According to these findings, the term “endotoxic conformation” was coined, which relates the aggregate structure, the molecular conformation of individual molecules within the aggregates, and the biological activity to activate cells via TLR4 [37] (Fig. 1d). Of note, this correlation could also be confirmed for another group of TLR ligands, the bacterial lipopeptides, which activate host cells through the TLR2 receptor. Although the di- or triacylated lipopeptides show a considerably lower degree of acylation than the lipid A portion of LPS, their biological activity could also be correlated to the molecular conformation within the aggregated state with conical molecules expressing high TLR2 activity and cylindrical molecules expressing antagonistic activity [38]. These findings underline the fundamental validity of the importance of aggregation structure in biological lipid recognition by TLR receptors. New developments in the biological and chemical synthesis of lipid A molecules will provide the opportunity to generate a wide variety of new structures [39, 40]. Such pipelines open the opportunity to feed a larger number of compounds into structure activity relationship (SAR) studies and may thus expedite the identification of inhibitors with optimized physical and biological behavior. This is especially important in view of the need for new lead structures for therapeutics to cope with inflammatory diseases.

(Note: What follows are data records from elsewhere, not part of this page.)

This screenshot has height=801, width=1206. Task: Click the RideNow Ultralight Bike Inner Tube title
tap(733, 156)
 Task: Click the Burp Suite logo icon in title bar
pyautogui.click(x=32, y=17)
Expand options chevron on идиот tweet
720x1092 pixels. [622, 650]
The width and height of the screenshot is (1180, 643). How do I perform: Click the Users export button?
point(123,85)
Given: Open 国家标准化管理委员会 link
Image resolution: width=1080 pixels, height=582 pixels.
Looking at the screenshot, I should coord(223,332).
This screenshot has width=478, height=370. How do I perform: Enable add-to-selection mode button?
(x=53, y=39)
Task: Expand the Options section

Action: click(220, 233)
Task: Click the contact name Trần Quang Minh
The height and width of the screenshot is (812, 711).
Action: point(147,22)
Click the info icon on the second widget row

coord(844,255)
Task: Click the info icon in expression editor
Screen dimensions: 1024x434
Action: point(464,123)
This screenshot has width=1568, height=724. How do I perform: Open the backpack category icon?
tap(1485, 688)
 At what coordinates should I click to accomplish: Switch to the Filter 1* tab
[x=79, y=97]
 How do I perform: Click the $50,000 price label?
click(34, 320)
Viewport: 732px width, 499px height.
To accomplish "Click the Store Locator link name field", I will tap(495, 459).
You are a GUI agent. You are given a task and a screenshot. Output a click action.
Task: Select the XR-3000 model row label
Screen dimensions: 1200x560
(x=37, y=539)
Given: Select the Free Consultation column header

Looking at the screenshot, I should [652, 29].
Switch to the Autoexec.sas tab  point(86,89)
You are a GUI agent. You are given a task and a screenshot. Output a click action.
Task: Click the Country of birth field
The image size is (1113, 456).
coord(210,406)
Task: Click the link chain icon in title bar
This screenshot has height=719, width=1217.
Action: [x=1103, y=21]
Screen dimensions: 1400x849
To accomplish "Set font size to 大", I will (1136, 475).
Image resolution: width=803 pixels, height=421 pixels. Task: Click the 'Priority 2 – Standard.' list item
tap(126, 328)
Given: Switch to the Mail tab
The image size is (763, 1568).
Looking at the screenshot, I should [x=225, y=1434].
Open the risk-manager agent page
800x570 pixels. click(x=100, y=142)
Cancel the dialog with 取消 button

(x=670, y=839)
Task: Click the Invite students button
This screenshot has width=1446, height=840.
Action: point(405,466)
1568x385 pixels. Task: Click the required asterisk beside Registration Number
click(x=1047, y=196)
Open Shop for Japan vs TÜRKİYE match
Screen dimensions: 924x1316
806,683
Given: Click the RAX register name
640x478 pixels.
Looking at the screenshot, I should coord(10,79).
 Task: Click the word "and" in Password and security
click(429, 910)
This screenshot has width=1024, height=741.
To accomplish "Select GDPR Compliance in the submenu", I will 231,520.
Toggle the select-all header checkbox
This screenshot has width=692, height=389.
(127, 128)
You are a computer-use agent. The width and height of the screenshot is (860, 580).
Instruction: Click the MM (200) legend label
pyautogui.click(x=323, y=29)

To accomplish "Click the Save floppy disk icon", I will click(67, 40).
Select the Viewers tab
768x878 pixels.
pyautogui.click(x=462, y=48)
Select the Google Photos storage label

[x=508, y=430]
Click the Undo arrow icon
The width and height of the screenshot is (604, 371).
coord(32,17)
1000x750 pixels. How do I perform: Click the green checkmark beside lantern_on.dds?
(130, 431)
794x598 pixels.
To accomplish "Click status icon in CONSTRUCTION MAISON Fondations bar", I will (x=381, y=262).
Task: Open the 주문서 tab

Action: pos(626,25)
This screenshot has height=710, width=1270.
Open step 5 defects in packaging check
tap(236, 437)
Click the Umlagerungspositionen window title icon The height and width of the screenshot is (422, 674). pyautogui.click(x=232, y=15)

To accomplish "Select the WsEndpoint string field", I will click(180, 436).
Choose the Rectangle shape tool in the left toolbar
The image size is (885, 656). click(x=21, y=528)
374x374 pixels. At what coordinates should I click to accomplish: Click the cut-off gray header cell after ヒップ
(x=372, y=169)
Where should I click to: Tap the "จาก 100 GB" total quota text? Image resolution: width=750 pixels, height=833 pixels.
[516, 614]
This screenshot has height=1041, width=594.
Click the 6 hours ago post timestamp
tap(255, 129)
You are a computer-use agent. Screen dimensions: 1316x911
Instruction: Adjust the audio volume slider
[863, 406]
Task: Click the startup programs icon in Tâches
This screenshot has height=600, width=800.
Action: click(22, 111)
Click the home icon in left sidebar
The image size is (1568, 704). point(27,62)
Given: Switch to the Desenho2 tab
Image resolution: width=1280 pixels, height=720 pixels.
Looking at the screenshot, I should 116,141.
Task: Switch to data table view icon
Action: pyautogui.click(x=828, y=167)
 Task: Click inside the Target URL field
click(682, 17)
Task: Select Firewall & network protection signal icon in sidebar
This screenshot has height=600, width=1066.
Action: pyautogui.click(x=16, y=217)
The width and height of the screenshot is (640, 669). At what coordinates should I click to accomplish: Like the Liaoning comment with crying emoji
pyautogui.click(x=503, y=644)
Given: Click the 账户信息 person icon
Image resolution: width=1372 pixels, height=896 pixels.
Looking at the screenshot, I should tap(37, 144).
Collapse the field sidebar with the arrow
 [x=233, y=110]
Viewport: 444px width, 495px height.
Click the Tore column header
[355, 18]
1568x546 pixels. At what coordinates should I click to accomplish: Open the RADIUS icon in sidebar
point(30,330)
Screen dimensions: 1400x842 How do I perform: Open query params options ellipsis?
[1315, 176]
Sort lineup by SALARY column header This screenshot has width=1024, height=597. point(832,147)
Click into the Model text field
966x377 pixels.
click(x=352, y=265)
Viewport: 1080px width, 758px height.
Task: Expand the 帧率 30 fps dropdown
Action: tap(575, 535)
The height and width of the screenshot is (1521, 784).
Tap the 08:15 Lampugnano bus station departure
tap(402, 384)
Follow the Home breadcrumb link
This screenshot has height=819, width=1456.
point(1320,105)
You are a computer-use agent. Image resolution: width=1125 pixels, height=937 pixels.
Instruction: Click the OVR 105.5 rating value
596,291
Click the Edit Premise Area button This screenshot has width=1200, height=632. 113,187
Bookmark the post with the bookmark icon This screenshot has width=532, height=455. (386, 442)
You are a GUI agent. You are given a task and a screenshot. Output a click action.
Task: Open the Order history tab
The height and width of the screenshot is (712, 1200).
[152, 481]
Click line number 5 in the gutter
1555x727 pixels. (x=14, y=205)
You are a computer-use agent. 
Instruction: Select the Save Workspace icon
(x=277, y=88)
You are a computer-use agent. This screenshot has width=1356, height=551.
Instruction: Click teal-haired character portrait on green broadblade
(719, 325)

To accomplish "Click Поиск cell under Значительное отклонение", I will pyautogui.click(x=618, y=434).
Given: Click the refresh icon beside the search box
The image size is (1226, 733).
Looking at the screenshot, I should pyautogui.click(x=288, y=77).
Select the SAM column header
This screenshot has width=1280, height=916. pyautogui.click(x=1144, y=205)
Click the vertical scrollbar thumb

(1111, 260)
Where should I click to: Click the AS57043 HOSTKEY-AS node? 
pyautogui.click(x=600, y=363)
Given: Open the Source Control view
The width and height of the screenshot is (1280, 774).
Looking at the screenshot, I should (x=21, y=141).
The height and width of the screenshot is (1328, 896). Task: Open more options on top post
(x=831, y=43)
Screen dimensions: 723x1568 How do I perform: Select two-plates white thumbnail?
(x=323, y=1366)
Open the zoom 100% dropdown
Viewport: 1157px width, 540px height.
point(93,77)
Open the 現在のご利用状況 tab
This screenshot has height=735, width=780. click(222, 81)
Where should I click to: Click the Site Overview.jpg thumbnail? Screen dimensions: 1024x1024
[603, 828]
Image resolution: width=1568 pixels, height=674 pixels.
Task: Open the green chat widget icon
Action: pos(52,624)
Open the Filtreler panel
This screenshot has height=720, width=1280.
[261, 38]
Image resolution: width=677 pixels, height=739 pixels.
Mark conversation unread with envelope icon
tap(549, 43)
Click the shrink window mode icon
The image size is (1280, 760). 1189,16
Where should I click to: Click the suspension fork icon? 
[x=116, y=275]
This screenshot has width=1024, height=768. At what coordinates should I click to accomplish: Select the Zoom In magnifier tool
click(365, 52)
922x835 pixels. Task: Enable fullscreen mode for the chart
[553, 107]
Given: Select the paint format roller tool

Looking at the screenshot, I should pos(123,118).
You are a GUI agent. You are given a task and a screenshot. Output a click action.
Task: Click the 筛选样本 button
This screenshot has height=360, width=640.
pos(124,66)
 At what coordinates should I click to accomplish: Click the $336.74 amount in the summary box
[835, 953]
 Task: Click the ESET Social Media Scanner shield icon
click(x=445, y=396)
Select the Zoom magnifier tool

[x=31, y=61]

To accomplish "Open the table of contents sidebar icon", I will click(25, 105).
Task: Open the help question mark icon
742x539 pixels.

Interaction of LPS aggregates with components in the blood circulation has been demonstrated to modulate the structure and also the harmful pathophysiology of endotoxin [41]. Thus, binding of aggregated LPS to lipoproteins represents an important pathway of detoxification. An interaction of LPS with lipoprotein particles in blood was already discovered long before TLR4 was identified as the LPS receptor. Studies on the LPS-binding protein (LBP) and soluble CD14 (sCD14) revealed that sequential interaction of LBP and soluble CD14 (sCD14) catalyze a transfer of LPS molecules from aggregates to high density lipoproteins (HDL) in serum [42, 43]. This lipid transport is achieved by the activity of LBP, by extraction of LPS molecules from aggregates and catalyzing the occurrence of an intermediate stage of LPS-sCD14 complexes. LBP shuttles LPS from LPS-sCD14 complexes to a variety of lipoprotein particles present in the circulation, such as HDL, low density lipoproteins (LDL), very low density lipoproteins (VLDL), and chylomicrons. These microparticles are targeted from the circulation to the liver with subsequent neutralization of the endotoxic activity [44]. Analysis of smooth (S)-LPS and rough (R)-LPS glycoforms demonstrated a rapid removal of R-LPS aggregates from the circulation, whereas S-LPS aggregates showed prolonged residence time in the serum in vivo [45]. Protective effects with increased survival have been reported for application of reconstituted HDL particles in murine models of polymicrobial sepsis induced by cecal ligation and puncture, in intraperitoneal sepsis induced by injection of Escherichia coli, as well as in a model of Pseudomonas aeruginosa–induced pneumonia. These in vivo studies demonstrate the potent anti-inflammatory and endotoxin detoxifying effects of HDL particles [46, 47].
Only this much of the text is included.